From the first line onward, reproduce the records exactly; the final line to include is the one holding "Add a one-time membership — $30 (52, 1868)".

(Task data begins)

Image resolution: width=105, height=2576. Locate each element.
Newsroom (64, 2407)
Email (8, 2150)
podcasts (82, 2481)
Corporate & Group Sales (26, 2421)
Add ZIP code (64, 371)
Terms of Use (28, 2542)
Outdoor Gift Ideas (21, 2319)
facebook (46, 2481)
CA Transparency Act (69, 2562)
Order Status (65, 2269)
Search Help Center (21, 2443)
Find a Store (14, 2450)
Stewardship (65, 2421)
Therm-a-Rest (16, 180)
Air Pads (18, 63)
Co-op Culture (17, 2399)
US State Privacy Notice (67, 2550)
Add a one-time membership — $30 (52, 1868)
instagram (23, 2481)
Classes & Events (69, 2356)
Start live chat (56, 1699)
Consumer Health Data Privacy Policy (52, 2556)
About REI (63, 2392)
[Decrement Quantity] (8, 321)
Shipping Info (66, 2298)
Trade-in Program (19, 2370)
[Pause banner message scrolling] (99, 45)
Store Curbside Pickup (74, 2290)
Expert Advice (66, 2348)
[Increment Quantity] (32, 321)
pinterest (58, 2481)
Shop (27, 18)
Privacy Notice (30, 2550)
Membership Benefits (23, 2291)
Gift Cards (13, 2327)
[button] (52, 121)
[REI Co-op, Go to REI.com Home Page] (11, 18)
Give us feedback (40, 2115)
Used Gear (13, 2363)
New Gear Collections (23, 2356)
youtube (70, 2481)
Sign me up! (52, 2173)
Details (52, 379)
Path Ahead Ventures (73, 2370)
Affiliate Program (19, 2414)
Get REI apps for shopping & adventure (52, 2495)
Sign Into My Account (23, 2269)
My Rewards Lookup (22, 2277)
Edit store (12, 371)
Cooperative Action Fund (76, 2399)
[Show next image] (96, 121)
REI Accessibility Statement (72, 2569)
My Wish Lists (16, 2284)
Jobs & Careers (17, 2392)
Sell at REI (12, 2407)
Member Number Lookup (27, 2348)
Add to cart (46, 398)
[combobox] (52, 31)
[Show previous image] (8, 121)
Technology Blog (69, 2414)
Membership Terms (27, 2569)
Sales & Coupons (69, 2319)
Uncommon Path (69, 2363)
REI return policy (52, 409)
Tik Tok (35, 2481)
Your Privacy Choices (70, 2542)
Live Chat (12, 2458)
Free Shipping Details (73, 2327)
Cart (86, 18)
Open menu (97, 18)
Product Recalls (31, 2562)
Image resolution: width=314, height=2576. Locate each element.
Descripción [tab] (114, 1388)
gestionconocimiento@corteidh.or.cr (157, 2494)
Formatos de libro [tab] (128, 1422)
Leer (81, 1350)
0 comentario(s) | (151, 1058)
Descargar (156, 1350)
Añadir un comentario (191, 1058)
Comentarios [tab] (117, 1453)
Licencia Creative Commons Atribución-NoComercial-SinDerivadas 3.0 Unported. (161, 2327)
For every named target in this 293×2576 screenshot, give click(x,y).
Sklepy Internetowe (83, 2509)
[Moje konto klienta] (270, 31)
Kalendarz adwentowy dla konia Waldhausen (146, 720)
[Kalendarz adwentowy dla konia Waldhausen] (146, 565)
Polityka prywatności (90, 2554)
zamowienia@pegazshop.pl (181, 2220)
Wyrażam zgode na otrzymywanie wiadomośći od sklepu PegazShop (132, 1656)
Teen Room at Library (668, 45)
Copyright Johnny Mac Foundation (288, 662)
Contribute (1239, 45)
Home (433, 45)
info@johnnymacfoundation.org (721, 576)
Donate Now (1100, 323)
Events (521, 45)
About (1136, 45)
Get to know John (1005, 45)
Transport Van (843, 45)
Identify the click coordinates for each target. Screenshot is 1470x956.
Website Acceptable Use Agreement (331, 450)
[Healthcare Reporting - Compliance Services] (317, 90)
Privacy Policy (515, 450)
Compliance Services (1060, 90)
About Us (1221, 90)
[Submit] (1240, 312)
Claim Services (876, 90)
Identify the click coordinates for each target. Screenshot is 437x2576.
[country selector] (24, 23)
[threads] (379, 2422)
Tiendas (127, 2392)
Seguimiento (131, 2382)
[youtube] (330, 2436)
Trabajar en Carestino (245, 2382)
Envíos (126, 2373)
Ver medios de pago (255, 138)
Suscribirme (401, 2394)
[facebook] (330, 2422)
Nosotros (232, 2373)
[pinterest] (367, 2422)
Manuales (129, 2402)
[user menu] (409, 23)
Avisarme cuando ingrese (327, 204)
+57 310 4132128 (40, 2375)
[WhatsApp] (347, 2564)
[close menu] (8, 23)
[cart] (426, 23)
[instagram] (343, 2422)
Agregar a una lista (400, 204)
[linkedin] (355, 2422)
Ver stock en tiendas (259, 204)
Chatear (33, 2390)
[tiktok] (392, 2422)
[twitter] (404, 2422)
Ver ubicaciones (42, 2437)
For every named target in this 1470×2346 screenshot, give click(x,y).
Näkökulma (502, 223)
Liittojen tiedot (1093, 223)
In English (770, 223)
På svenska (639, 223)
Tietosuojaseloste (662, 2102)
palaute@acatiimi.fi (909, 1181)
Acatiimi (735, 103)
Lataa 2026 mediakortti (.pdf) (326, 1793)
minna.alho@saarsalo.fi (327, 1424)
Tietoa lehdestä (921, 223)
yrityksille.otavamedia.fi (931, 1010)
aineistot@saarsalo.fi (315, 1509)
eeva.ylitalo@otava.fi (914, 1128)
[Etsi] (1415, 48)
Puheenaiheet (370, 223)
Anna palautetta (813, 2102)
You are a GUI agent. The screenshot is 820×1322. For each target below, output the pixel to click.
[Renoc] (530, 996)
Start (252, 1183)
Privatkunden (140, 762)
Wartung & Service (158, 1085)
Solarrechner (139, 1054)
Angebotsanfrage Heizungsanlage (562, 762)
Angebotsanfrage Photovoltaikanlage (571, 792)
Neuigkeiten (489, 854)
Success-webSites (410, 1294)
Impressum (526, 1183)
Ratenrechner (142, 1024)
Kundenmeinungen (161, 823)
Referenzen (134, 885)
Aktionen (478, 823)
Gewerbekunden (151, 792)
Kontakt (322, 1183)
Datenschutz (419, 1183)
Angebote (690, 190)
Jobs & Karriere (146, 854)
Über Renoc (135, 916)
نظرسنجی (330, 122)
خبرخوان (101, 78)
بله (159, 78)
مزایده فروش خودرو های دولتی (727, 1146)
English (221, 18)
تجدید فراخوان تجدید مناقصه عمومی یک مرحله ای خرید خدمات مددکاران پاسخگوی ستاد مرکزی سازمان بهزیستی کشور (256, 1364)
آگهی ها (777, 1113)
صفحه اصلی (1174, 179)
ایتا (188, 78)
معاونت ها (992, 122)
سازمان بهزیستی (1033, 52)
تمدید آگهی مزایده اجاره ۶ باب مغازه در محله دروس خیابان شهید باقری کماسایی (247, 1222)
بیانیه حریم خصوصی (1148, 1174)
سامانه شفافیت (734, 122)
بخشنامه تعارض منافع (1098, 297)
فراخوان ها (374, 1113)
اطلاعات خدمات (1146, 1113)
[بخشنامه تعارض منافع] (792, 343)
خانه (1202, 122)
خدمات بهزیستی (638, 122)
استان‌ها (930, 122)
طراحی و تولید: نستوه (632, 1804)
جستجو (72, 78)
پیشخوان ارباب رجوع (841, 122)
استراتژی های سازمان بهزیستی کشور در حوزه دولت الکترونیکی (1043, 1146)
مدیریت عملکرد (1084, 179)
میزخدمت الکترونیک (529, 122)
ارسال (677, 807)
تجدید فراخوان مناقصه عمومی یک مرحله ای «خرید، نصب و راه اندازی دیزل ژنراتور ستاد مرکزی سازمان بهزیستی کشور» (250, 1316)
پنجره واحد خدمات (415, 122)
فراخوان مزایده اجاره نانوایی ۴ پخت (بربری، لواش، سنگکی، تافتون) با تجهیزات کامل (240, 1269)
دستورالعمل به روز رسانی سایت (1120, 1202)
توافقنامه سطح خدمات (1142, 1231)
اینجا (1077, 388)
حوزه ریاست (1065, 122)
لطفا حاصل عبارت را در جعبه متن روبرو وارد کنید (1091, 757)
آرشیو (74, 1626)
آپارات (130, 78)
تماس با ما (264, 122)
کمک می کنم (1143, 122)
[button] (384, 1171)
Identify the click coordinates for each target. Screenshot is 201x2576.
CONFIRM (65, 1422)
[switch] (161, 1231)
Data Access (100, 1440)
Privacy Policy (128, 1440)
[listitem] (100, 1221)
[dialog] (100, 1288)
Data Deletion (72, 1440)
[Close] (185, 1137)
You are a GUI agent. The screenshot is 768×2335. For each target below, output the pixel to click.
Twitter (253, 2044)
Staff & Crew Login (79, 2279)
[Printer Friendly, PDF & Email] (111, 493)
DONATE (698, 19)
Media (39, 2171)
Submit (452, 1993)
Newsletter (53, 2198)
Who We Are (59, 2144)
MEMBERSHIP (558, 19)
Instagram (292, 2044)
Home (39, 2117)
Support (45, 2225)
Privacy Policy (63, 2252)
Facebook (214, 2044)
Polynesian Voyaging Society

(Task data ends)

Answer space ->
Image resolution: width=105, height=2576. Locate each element.
Newsroom (64, 2407)
Email (8, 2150)
podcasts (82, 2481)
Corporate & Group Sales (26, 2421)
Add ZIP code (64, 371)
Terms of Use (28, 2542)
Outdoor Gift Ideas (21, 2319)
facebook (46, 2481)
CA Transparency Act (69, 2562)
Order Status (65, 2269)
Search Help Center (21, 2443)
Find a Store (14, 2450)
Stewardship (65, 2421)
Therm-a-Rest (16, 180)
Air Pads (18, 63)
Co-op Culture (17, 2399)
US State Privacy Notice (67, 2550)
Add a one-time membership — $30 (52, 1868)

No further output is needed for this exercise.